### [Texte source]
┌──

"Stay in your homes / Be off the streets by nightfall"

L'un des mes groupes préférés a toujours été les Stranglers. Parce que leur image de dangereux pervers était irrémédiablement décalée par rapport aux canons du rock, même punk. Parce que leur musique n'hésitait jamais à plonger dans l'excès et la grandiloquence, voire l'avant-gardisme radical sans jamais perdre sa brutalité inouïe. Parce que les Stranglers, quelque part, faisaient peur "pour de vrai", comme lorsque JJ Burnel descendait dans la foule lors d'un concert pour casser lui-même la tête à quelqu'un qui ne lui revenait pas ! Et "Black and White", au milieu d'une discographie exceptionnelle, restera mon album préféré : célébration nauséeuse et glaciale, mais parfois épique, de vies crucifiées et de morts atroces, c'est un disque inclassable et intemporel.


En 1978, la réalisation de la superbe photo "black and white" de la pochette du troisième album des étrangleurs avait fait beaucoup parler d'elle. Comme tout ce qui touchait la vie sordide et agitée de ceux que la presse anglaise adorait haïr, en fait. La posture singulière de Cornwell et Burnel, l'air vagement acablé de Jet Black et Greenfield ? Aucune mise en scène en fait, juste un lendemain de cuite particulièrement sévère en Islande. Mais, peu importe, après les rats et les couronnes mortuaires des pochettes précédentes, un peu "cheap", les Stranglers avaient enfin une pochette digne de leur musique !


"Black and White" est un album qui divisa la critique à sa sortie, et divise sans doute toujours autant les fans aujourd'hui. On y entendait les quatre de Guildford, sans doute satisfaits d'avoir gagné leur crédibilité "punk" avec leur second album, commencer à explorer d'autres formes musicales, frôlant parfois l'avant-garde. La guitare de Cornwell est en retrait, à l'exception du titre d'ouverture, "Tank", asse faiblard et peu caractéristique de l'album. Et ce sont les claviers de Greenfield qui constituent l'essence de "Black and White", un album déjà plus franchement "new wave" qu'autre chose. Ceux qui n'aiment pas "Black and White" déplorent l'absence de grandes mélodies inoubliables, et il n'y a sans doute que les formidables "Nice'n'Sleazy", "Toiler on the Sea" et "Death and Night and Blood" qui resteront comme des hauts faits dans la longue discographie du groupe.

└──

### [Lignes de données]
┌──

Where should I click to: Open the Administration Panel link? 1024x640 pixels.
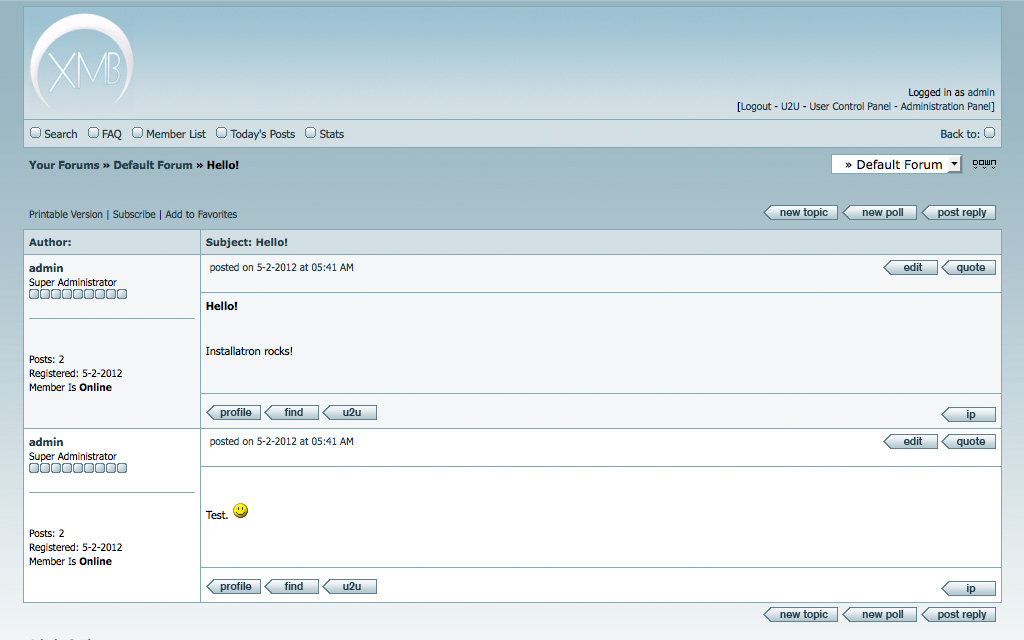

└──

### [Énoncés]
1. Relevez tous les titres de morceaux cités dans la chronique sur les Stranglers, hors titre de l'album.
2. Recopiez le passage de la chronique sur les Stranglers compris entre « L'un des mes » et « inclassable et intemporel. », bornes incluses.
3. Reprenez la chronique sur les Stranglers là où elle s'arrête.

### [Réponses par tâche]
1.
- "Tank"
- "Nice'n'Sleazy"
- "Toiler on the Sea"
- "Death and Night and Blood"

2.
L'un des mes groupes préférés a toujours été les Stranglers. Parce que leur image de dangereux pervers était irrémédiablement décalée par rapport aux canons du rock, même punk. Parce que leur musique n'hésitait jamais à plonger dans l'excès et la grandiloquence, voire l'avant-gardisme radical sans jamais perdre sa brutalité inouïe. Parce que les Stranglers, quelque part, faisaient peur "pour de vrai", comme lorsque JJ Burnel descendait dans la foule lors d'un concert pour casser lui-même la tête à quelqu'un qui ne lui revenait pas ! Et "Black and White", au milieu d'une discographie exceptionnelle, restera mon album préféré : célébration nauséeuse et glaciale, mais parfois épique, de vies crucifiées et de morts atroces, c'est un disque inclassable et intemporel.

3.
Mais "Black and White" offre bien d'autres compensations : une superbe inventivité sonore et structurelle (la première valse du groupe sur "Outside Tokyo", le rythme en 7/4 de "Curfew"...), des textes ambitieux nourris de références artistiques et littéraires qui passaient à l'époque bien au-dessus de la tête de la majorité des punks (Mishima et Burt Bacharach !), et toujours cette attitude incroyable du groupe, qui a su cette fois abandonner la provocation sexuelle facile des deux premiers albums pour devenir véritablement... dérangeant.


Il faut aussi replacer cet album dans son contexte au sein de l'histoire des Stranglers : avec le succès commercial qui s'annonçait, le groupe commença à littéralement sombrer dans un tourbillon d'excès alcoolique, de scandales, de bastons qui ne le fit guère apprécier de la presse anglaise, toute puissante à l'époque. Les récits des méfaits de Burnel & Cie sur le continent, et en particulier en Scandinavie pourraient remplir un roman tout entier, et même si les musiciens se sont ensuite (plus ou moins) excusés pour leur comportement, une aura de danger les accompagna longtemps.


PS : Cet album ne saurait s'écouter sans y intégrer le formidable "Walk on By", qui était inclus à l'époque de la première édition sous la forme d'un 45 Tours de vinyle blanc glissé dans la pochette.


PPS : Réécouter le texte "post-apo" de "Curfew" fait indiscutablement un effet bizarre en notre époque de Brexit et de pandémie. Les Stranglers visionnaires ?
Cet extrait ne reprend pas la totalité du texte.